* Data provided *
------------------------------------------------
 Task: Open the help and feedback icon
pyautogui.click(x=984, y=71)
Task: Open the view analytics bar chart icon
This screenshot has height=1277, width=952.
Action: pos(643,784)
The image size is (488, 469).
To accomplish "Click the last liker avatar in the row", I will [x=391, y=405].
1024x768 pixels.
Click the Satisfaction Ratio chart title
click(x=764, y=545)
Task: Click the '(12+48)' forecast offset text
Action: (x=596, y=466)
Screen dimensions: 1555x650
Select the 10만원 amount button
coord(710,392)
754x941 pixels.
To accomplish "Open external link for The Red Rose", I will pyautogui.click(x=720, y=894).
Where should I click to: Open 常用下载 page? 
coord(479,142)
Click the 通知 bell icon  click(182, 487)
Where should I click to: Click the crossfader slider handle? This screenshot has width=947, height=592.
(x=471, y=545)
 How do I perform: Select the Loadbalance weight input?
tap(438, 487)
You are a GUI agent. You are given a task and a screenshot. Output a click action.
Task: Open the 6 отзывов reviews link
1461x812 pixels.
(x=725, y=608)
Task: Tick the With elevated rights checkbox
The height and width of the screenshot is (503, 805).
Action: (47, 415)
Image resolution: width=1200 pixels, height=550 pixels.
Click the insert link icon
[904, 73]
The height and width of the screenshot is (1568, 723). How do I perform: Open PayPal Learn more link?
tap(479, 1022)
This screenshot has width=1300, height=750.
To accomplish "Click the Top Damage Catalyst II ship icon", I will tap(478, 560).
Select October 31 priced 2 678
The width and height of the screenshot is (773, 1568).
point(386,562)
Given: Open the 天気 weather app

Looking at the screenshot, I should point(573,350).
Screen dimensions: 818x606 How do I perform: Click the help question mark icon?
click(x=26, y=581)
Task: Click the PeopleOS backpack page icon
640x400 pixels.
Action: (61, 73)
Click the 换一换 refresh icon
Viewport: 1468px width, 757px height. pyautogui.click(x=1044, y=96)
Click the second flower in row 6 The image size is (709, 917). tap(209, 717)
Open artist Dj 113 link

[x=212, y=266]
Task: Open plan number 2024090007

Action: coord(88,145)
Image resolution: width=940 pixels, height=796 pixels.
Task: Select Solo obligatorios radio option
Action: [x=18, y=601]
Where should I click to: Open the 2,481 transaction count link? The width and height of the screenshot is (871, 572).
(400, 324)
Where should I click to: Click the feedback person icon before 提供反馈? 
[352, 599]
------------------------------------------------
* Task directions *
The string "accomplish" may occur on several lines of the listing; state how many such lines there are, giving the number only.

* Result *
3